→ Short problem: Reproduce the data from its first line through the line containing "Action: [x=460, y=501]", inclusive, substituting "preview" for "thumbnail" and leaving everything else unchanged.

** start of Dataset records **

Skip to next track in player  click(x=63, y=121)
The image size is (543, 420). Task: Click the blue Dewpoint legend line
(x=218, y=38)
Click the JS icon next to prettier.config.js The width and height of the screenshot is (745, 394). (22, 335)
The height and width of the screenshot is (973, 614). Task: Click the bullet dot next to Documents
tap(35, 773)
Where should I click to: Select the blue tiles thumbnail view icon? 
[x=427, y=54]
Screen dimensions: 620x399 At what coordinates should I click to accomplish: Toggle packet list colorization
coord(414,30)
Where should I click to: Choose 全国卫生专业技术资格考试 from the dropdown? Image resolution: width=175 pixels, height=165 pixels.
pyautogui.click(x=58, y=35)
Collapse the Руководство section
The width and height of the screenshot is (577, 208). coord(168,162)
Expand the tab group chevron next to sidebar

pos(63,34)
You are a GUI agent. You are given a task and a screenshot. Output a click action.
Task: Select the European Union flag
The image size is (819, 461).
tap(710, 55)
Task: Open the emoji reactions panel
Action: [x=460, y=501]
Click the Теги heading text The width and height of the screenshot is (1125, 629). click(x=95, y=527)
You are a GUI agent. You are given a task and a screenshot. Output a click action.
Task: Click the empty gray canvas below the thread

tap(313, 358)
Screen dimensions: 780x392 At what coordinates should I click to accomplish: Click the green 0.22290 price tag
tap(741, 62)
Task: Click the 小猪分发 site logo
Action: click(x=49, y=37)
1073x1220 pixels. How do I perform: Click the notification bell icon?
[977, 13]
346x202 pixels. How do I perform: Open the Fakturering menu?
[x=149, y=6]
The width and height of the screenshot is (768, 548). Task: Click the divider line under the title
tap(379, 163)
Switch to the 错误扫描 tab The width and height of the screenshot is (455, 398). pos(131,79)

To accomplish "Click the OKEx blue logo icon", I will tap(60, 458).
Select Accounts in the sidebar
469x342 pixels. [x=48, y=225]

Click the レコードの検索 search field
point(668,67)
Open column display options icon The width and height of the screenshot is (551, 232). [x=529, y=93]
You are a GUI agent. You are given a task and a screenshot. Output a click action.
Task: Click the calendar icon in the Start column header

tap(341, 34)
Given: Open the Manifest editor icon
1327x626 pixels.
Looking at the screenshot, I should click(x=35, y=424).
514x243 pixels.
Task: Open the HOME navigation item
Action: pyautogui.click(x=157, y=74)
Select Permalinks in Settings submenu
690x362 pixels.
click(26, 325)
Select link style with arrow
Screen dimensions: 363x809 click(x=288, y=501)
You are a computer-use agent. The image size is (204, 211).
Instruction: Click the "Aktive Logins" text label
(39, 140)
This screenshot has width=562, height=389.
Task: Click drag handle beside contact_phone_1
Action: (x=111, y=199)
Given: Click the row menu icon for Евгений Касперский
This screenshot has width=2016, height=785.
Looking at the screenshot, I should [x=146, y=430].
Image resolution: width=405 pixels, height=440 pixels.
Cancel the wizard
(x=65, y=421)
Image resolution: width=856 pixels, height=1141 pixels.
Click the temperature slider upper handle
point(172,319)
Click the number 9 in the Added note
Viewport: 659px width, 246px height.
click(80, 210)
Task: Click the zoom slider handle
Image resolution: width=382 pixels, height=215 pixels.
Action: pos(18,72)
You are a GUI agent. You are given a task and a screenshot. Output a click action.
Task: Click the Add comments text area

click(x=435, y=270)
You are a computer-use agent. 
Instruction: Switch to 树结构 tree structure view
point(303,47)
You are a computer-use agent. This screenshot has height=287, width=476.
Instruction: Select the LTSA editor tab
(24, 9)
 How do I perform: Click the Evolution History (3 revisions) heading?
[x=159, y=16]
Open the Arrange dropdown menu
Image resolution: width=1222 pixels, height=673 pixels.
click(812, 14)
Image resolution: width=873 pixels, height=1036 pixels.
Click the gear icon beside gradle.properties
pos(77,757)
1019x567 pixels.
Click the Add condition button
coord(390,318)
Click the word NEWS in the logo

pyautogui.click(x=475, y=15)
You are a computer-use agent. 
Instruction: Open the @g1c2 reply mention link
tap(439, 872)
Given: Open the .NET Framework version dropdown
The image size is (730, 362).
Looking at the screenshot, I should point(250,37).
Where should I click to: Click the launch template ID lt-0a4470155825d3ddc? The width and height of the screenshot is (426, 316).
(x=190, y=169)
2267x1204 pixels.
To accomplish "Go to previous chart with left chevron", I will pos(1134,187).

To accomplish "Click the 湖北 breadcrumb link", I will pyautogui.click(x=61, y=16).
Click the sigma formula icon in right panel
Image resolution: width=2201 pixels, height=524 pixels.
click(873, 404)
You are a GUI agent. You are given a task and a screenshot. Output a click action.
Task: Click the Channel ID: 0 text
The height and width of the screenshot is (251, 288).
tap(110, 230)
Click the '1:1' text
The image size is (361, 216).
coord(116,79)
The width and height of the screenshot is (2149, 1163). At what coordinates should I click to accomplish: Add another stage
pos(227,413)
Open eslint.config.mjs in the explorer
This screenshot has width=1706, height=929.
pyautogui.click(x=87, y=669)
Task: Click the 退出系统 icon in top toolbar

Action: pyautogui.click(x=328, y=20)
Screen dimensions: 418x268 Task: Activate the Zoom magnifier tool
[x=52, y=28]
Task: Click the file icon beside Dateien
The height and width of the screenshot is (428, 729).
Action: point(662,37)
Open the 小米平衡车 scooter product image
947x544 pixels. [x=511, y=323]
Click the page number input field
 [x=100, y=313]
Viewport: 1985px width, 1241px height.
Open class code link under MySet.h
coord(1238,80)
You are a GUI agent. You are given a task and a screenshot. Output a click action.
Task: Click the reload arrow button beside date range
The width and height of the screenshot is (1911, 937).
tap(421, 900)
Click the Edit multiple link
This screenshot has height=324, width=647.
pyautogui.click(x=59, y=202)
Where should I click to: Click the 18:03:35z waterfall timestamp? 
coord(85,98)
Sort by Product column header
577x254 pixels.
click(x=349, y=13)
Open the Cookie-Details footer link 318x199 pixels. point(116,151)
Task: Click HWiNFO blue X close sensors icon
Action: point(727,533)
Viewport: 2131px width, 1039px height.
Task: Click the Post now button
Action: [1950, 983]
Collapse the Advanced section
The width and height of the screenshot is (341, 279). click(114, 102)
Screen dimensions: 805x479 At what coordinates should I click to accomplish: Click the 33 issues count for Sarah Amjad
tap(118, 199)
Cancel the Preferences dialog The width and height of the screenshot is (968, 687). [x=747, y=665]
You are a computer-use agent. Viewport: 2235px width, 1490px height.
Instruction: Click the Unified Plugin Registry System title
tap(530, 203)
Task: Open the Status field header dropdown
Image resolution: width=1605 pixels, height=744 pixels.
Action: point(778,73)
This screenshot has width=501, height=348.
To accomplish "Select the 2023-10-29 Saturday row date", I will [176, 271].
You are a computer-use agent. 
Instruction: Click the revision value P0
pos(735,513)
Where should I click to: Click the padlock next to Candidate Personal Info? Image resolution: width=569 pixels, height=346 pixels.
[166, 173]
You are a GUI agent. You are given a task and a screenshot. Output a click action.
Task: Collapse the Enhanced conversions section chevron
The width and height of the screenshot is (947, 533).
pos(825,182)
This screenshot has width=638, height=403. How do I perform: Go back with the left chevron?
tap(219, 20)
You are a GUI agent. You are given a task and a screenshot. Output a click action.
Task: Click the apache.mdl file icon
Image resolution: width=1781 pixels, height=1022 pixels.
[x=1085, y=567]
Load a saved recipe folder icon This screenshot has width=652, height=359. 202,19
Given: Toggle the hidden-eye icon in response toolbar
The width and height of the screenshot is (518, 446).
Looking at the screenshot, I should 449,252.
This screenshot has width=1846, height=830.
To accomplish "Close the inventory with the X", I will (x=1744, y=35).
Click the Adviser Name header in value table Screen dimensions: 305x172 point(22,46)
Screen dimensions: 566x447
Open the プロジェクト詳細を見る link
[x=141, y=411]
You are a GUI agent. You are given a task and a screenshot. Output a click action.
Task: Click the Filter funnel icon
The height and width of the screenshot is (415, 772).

** end of Dataset records **

→ Answer below:
Skip to next track in player  click(x=63, y=121)
The image size is (543, 420). Task: Click the blue Dewpoint legend line
(x=218, y=38)
Click the JS icon next to prettier.config.js The width and height of the screenshot is (745, 394). (22, 335)
The height and width of the screenshot is (973, 614). Task: Click the bullet dot next to Documents
tap(35, 773)
Where should I click to: Select the blue tiles preview view icon? 
[x=427, y=54]
Screen dimensions: 620x399 At what coordinates should I click to accomplish: Toggle packet list colorization
coord(414,30)
Where should I click to: Choose 全国卫生专业技术资格考试 from the dropdown? Image resolution: width=175 pixels, height=165 pixels.
pyautogui.click(x=58, y=35)
Collapse the Руководство section
The width and height of the screenshot is (577, 208). coord(168,162)
Expand the tab group chevron next to sidebar

pos(63,34)
You are a GUI agent. You are given a task and a screenshot. Output a click action.
Task: Select the European Union flag
The image size is (819, 461).
tap(710, 55)
Task: Open the emoji reactions panel
Action: [x=460, y=501]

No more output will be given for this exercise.